Two seemingly unconnected events: (i) I am writing about Emperor Penguins, and (ii) I am listening to an interview on the radio about applying quantum mechanics to evolutionary biology.

I know the story of the Emperors well, but every time I read it, or repeat it, it makes my spine tingle. It is not just the thought of these creatures alone against the elements in the harsh Antarctic winter that intrigues me, it is that such a specialized extreme existence demands an explanation. How did it come about? How
could it come about? By what possible mechanism could you take a normal penguin and convert it into a penguin that breeds in the Antarctic winter? The conundrum is that the Emperor can only exist as it does because it has the myriad adaptations that enable it to withstand cold and deprivation on a scale that we cannot even imagine let alone have a hope in hell of surviving. There can be no middle ground: half an Emperor – or rather, an Emperor with half of its capabilities – would be a dead Emperor.

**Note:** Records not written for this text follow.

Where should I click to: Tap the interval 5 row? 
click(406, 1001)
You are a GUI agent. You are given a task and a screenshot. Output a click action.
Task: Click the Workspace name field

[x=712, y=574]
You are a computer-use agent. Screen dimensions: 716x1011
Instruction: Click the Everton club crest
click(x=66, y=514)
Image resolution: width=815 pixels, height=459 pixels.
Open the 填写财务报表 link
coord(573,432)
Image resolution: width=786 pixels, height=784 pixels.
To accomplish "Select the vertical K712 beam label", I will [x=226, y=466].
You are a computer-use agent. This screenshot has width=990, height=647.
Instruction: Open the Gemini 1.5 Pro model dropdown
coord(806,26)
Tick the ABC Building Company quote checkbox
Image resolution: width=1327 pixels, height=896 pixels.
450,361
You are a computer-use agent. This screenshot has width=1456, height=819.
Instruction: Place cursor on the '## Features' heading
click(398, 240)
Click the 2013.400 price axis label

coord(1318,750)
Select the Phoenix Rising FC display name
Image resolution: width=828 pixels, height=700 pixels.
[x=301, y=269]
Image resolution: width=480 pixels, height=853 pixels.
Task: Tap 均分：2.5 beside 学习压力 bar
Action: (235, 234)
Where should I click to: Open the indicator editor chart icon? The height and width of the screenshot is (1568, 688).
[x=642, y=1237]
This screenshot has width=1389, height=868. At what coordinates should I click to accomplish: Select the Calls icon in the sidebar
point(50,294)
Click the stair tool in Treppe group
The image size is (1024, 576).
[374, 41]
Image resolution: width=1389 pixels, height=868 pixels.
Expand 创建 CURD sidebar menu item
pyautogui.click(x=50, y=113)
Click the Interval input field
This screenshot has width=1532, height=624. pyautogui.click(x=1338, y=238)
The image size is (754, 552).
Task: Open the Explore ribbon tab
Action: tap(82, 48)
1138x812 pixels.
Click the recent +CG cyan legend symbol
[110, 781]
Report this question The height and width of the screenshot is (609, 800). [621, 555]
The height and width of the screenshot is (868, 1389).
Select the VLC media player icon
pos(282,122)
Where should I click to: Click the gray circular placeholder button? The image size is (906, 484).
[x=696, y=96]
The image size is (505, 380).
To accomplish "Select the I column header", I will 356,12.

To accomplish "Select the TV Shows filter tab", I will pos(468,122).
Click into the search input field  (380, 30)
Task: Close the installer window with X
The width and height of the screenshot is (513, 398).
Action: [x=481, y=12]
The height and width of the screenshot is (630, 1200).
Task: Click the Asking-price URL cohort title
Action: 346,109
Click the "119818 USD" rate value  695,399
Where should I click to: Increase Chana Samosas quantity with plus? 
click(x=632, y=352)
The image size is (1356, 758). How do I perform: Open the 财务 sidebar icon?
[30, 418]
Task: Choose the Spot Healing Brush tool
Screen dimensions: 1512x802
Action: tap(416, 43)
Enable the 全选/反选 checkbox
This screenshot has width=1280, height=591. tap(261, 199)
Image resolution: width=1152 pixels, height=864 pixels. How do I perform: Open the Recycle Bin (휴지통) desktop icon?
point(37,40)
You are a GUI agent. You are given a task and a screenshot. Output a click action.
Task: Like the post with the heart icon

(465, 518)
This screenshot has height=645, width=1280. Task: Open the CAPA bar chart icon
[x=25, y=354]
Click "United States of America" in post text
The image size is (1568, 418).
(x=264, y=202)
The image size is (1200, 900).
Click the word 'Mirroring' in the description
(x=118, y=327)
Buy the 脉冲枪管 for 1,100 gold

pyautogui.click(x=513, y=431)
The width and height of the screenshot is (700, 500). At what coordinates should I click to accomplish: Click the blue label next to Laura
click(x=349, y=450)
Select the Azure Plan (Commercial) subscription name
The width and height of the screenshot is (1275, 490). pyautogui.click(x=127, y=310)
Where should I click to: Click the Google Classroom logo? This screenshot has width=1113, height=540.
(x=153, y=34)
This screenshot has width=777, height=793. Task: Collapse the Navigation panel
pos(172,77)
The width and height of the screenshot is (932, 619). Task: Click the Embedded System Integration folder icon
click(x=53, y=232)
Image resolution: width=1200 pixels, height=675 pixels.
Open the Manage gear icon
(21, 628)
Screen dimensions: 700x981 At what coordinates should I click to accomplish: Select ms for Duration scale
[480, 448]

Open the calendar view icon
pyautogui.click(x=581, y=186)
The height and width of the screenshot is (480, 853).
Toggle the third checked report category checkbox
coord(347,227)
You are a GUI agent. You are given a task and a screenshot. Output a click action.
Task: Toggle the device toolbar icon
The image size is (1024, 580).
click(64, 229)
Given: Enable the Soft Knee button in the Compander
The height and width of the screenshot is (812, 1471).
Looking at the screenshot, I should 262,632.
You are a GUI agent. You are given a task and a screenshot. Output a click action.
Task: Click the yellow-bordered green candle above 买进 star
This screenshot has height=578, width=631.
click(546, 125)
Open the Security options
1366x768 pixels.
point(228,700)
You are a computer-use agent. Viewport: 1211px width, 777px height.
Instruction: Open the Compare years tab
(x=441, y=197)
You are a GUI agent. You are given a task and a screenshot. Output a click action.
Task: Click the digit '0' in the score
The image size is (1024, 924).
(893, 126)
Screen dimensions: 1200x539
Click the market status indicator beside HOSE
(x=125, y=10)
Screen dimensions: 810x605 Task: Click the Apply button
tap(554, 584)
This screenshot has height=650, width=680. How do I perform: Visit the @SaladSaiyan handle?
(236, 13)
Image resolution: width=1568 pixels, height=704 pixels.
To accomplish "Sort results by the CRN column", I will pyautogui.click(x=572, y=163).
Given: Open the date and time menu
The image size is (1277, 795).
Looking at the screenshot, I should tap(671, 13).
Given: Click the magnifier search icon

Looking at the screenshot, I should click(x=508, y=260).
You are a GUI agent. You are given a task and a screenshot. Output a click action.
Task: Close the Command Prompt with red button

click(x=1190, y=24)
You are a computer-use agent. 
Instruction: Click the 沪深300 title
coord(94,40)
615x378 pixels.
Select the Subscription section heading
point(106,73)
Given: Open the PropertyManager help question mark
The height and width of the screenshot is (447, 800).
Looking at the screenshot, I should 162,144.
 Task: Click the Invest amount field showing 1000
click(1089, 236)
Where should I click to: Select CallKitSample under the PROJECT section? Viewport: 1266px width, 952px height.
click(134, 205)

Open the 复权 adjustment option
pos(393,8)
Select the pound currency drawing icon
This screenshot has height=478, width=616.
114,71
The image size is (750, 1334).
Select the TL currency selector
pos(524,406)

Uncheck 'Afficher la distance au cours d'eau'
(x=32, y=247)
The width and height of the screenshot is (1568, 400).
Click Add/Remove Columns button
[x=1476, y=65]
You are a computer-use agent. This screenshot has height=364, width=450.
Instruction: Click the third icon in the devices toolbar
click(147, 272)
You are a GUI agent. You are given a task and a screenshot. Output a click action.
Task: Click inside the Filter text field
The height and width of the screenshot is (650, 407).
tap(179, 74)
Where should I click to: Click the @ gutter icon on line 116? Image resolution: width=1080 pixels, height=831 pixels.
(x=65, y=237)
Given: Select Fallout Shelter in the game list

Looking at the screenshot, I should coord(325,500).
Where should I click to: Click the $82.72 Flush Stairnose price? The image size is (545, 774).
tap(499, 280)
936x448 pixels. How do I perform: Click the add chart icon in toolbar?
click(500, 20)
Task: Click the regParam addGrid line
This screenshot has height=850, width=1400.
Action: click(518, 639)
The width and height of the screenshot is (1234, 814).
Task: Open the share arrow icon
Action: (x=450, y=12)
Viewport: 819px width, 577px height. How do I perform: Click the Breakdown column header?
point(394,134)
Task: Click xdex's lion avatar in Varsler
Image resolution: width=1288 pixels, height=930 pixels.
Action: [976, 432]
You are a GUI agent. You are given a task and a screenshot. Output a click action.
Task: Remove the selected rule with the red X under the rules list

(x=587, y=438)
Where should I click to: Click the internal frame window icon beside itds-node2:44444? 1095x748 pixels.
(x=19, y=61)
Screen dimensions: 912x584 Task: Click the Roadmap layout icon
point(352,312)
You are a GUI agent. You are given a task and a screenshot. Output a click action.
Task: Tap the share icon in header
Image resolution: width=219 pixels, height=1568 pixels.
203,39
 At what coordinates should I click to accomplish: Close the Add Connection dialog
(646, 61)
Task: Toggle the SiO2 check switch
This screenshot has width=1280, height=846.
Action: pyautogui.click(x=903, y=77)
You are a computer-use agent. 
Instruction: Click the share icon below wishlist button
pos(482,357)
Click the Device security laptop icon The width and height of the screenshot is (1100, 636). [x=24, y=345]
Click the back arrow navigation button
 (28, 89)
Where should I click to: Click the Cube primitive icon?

And then the voice on the radio telling me that the probability of life evolving on Earth was equivalent to that of a hurricane going through a junkyard and assembling a 747. Which sounded an awful lot like something the Creationists might say. Of course, whether propellor-head physicist or critical Creationist, such a position does not take into account that evolution does not assemble things in that way: it does things slowly, in small steps. Which is okay I guess, if you are talking about longer necks or running faster: incremental steps bring small gains that over time make for major differences. Look at the very slight modifications for small gains that occur in Formula One in a team like Ferrari: but compare Michael Schumacher’s current car with one driven by Juan Manuel Fangio exactly 50 years ago – they are so different they could be different species.

On the face of it, that would seem to be a pretty good metaphor for how Darwin’s evolution by natural selection might work. But where does that leave us with the Emperor? Was there a major saltation? Did climate change alter the Antarctic so slowly that before they knew it penguins found themselves breeding in the winter? Or, and this brings me back to the radio, can quantum mechanics explain non-randomness and directionality in evolution? It’s not so much the unseen hand of God as it is the unseen hand of evolution: go down to the subatomic level and the way matter behaves does not follow the ways of our so-called classical world. But when the voice started talking about being in two places at the same time, about passing through solid objects and about anti-matter, well, I started to turn off, didn’t I. Sometimes just thinking about evolution can seem too hard.